RAB11B belongs to the Rab family and regulates exocytotic and endocytotic pathways [
69]. Our experiments confirmed the hypothesis that
AFAP1-AS1 acts as a ceRNA to regulate the expression of key genes, such as
LASP1 and
RAB11B, by competitively binding miR-423-5p, resulting in dysregulation of the Rho/Rac1 signaling pathway and migration and invasion of human NPC cells [
70‐
72].
The expression of
RAB10,
RAB11A,
RAC2,
PFN1, and
RHOA were upregulated in 5-8F and HNE2 cells transfected with miR-423-5p mimics, which is consistent with the results of experiments using si
AFAP1-AS1 and suggests that
AFAP1-AS1 and miR-423-5p are tightly associated with the Rho/Rac signaling pathway. miR-423-5p may also indirectly regulate the expression of these proteins through its effects on other molecules. To identify other direct targets of miR-423-5p, we screened genes whose expression levels were highly correlated with those of
AFAP1-AS1 in NPC tissues based on the results of previous microarray analyses and the ceRNA theory.

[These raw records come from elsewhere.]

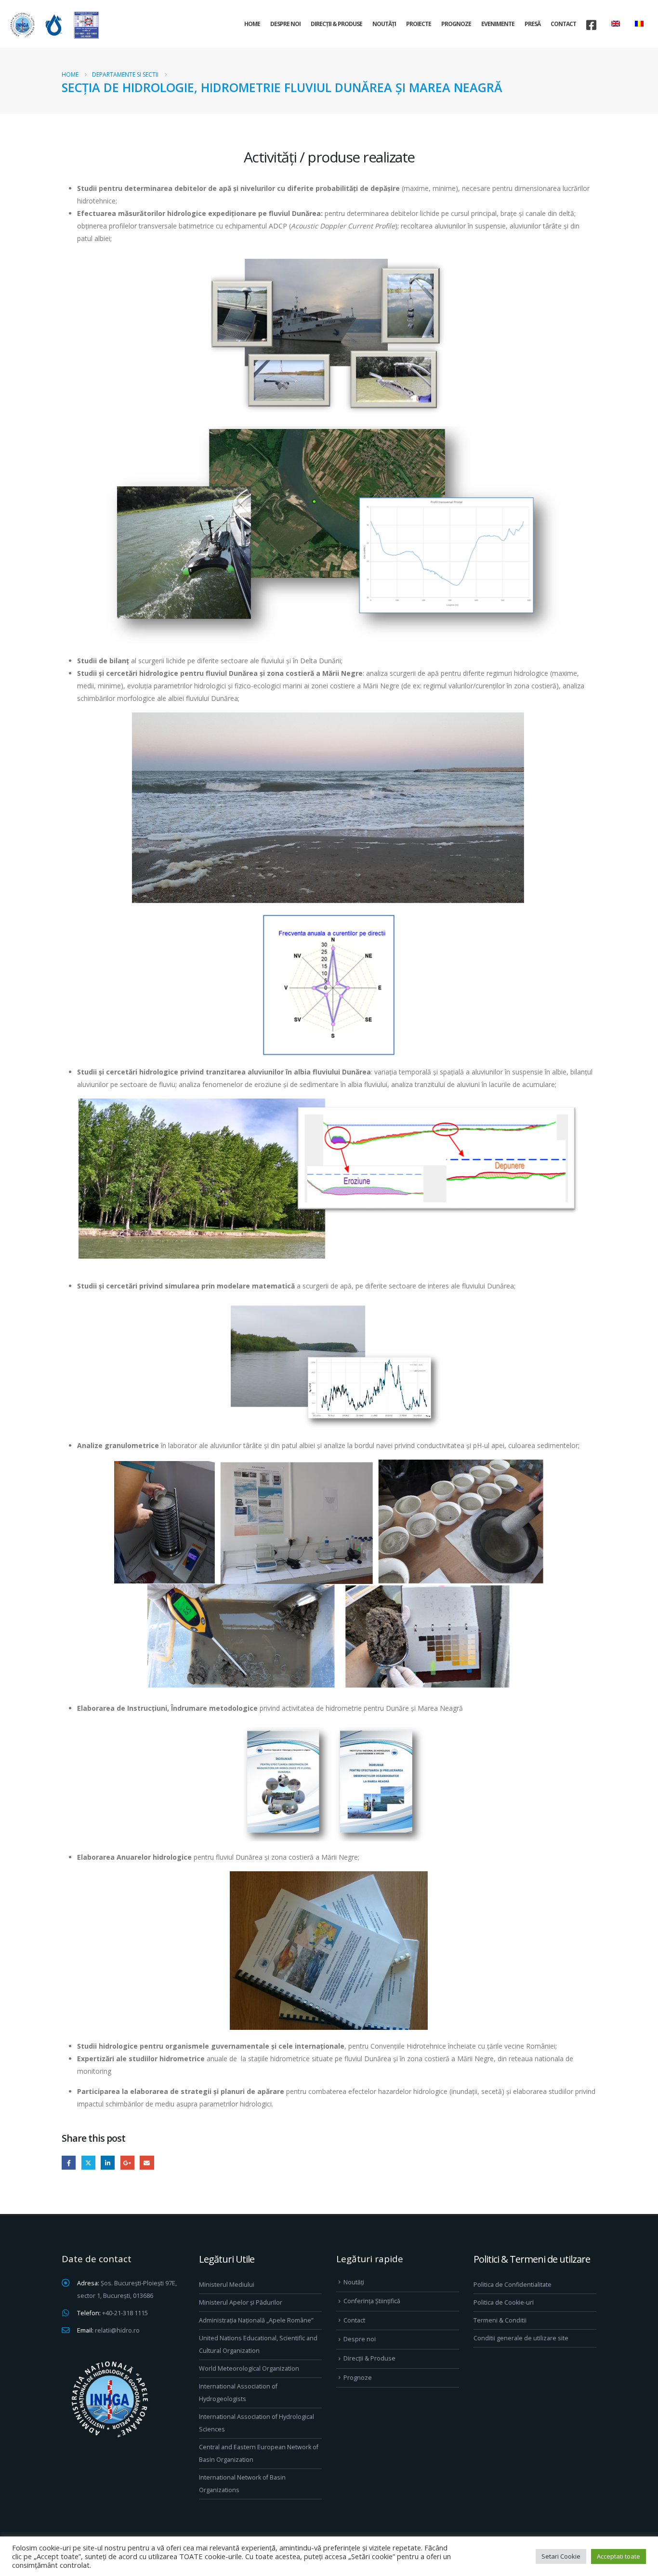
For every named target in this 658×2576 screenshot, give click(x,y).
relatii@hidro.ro (117, 2330)
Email (147, 2163)
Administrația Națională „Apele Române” (256, 2320)
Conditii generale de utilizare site (521, 2338)
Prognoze (456, 24)
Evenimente (497, 24)
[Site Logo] (53, 25)
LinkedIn (108, 2163)
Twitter (88, 2163)
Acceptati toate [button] (618, 2556)
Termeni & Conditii (500, 2320)
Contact (563, 24)
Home (252, 24)
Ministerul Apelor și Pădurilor (240, 2302)
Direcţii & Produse (336, 24)
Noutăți (384, 24)
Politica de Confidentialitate (513, 2285)
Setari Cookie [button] (560, 2556)
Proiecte (418, 24)
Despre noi (285, 24)
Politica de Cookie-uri (504, 2302)
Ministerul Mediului (226, 2285)
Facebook (69, 2163)
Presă (532, 24)
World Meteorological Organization (249, 2368)
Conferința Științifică (371, 2301)
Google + (127, 2163)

FOSL2, a member of the Fos family [
73], was analyzed using various prediction tools and found to contain several potential miR-423-5p binding sites in its 3′-UTR, while the expression of
AFAP1-AS1 and
FOSL2 was significantly correlated in NPC GEO datasets [
53].
FOSL2 is a member of AP-1 transcription factor complexes. FOS and Jun protein family members can form homo- or heterodimers and bind to the promoters of specific genes to promote or inhibit their transcription in combination with other transcription and regulatory factors. In this study, we found that FOSL2 could regulate the
LASP1 transcription by binding its promoter, suggesting that
AFAP1-AS1 acts as a ceRNA in regulation of
FOSL2 and the AP-1 transcription factor activation, thereby affecting the expression of small GTPase molecules. Whether
AFAP1-AS1 also regulates the expression of other downstream genes through
FOSL2 is worthy of further investigation.

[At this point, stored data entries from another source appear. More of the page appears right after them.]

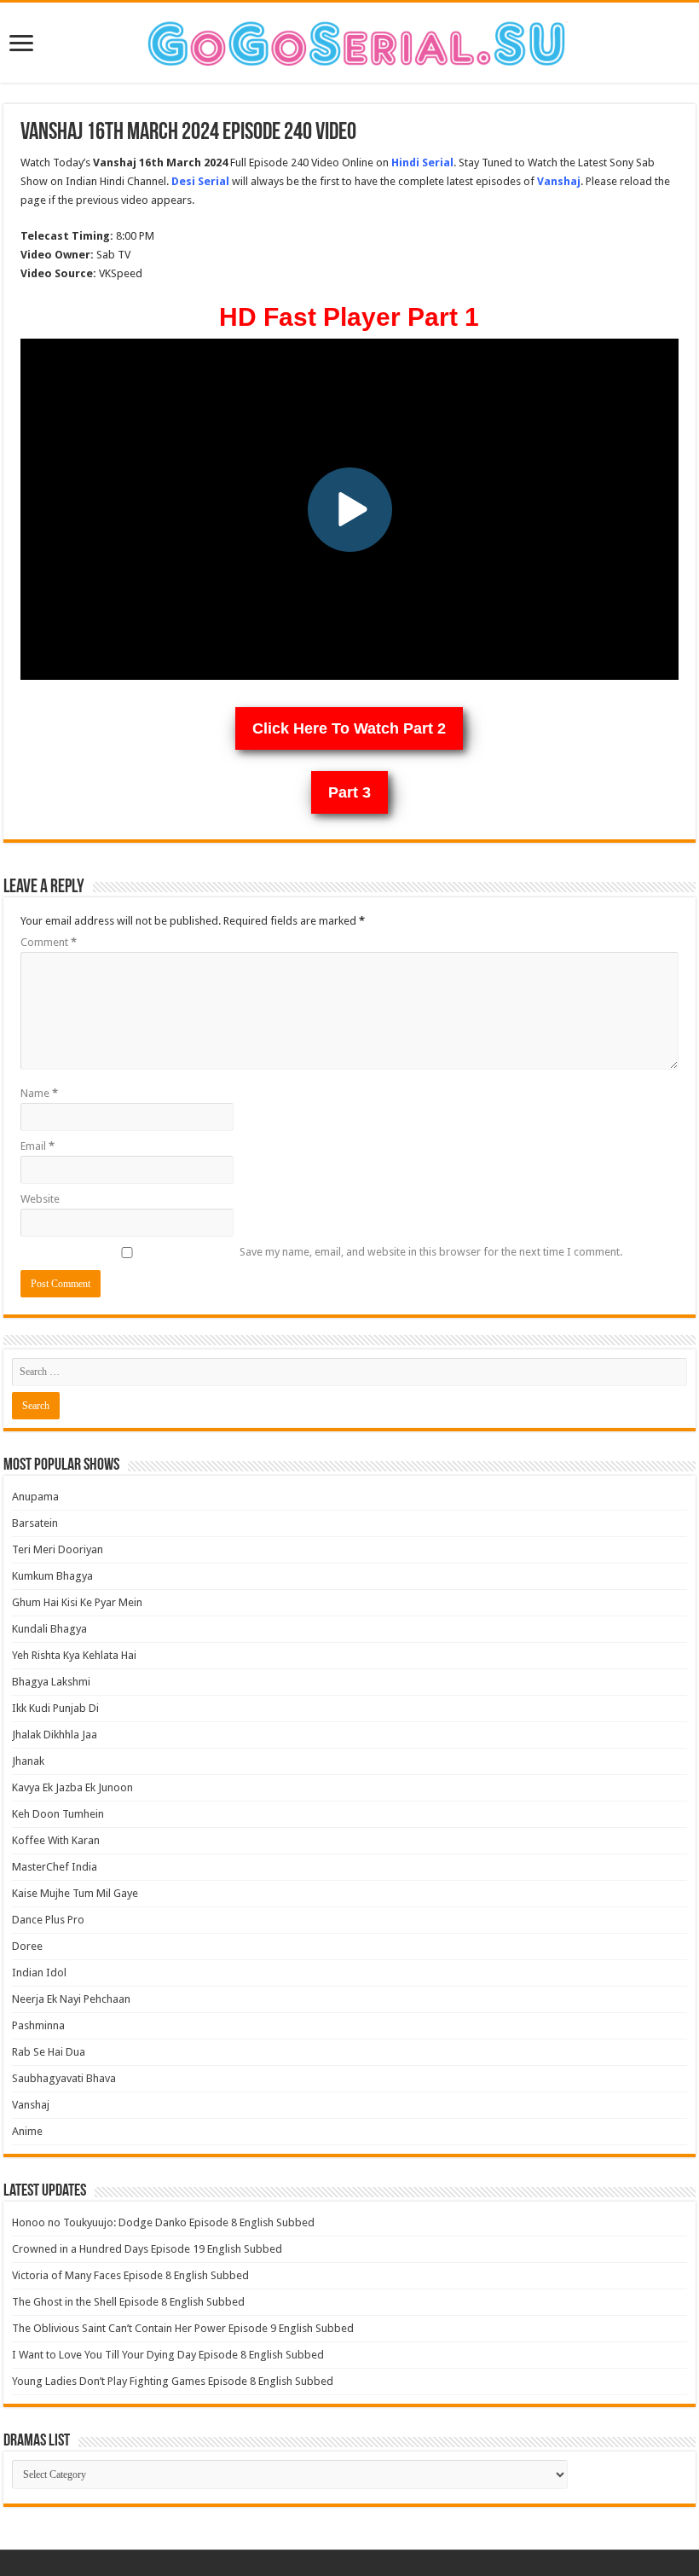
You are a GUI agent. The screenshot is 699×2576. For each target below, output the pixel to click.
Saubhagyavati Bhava (64, 2078)
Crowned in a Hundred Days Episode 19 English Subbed (147, 2248)
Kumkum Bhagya (52, 1575)
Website (40, 1198)
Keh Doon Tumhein (58, 1813)
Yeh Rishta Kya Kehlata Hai (74, 1655)
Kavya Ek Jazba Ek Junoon (72, 1787)
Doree (27, 1946)
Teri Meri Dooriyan (57, 1549)
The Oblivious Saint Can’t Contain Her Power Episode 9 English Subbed (183, 2328)
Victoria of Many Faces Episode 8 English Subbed (130, 2275)
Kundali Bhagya (49, 1628)
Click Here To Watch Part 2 (349, 728)
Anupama (35, 1496)
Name (39, 1093)
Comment (48, 942)
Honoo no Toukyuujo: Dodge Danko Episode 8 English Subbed (163, 2222)
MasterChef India (54, 1866)
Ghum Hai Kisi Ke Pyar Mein (77, 1602)
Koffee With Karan (56, 1840)
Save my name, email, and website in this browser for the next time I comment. (431, 1251)
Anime (27, 2131)
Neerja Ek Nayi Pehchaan (71, 1999)
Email (37, 1146)
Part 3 (349, 792)
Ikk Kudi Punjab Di (55, 1708)
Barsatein (35, 1523)
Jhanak (28, 1761)
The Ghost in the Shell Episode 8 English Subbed (128, 2301)
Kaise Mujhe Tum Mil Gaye (75, 1893)
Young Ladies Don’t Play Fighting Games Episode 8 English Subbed (172, 2381)
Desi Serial (200, 181)
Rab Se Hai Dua (48, 2051)
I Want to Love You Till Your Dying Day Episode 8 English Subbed (168, 2354)
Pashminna (38, 2025)
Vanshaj (30, 2104)
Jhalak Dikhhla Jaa (54, 1734)
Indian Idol (39, 1972)
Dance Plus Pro (48, 1919)
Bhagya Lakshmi (51, 1681)
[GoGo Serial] (349, 40)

In this study, we confirmed that
AFAP1-AS1 functions as a ceRNA by adsorption of miR-423-5p and verified that
LASP1,
RAB11B, and
FOSL2 are downstream target genes of miR-423-5p (Additional file
2: Figure S5). However, miRNAs can target multiple genes, and there may be other protein-encoding genes regulated by miR-423-5p among the 209 proteins regulated by
AFAP1-AS1 in NPC cells using our previous proteomic approach; this is also worthy of further investigation.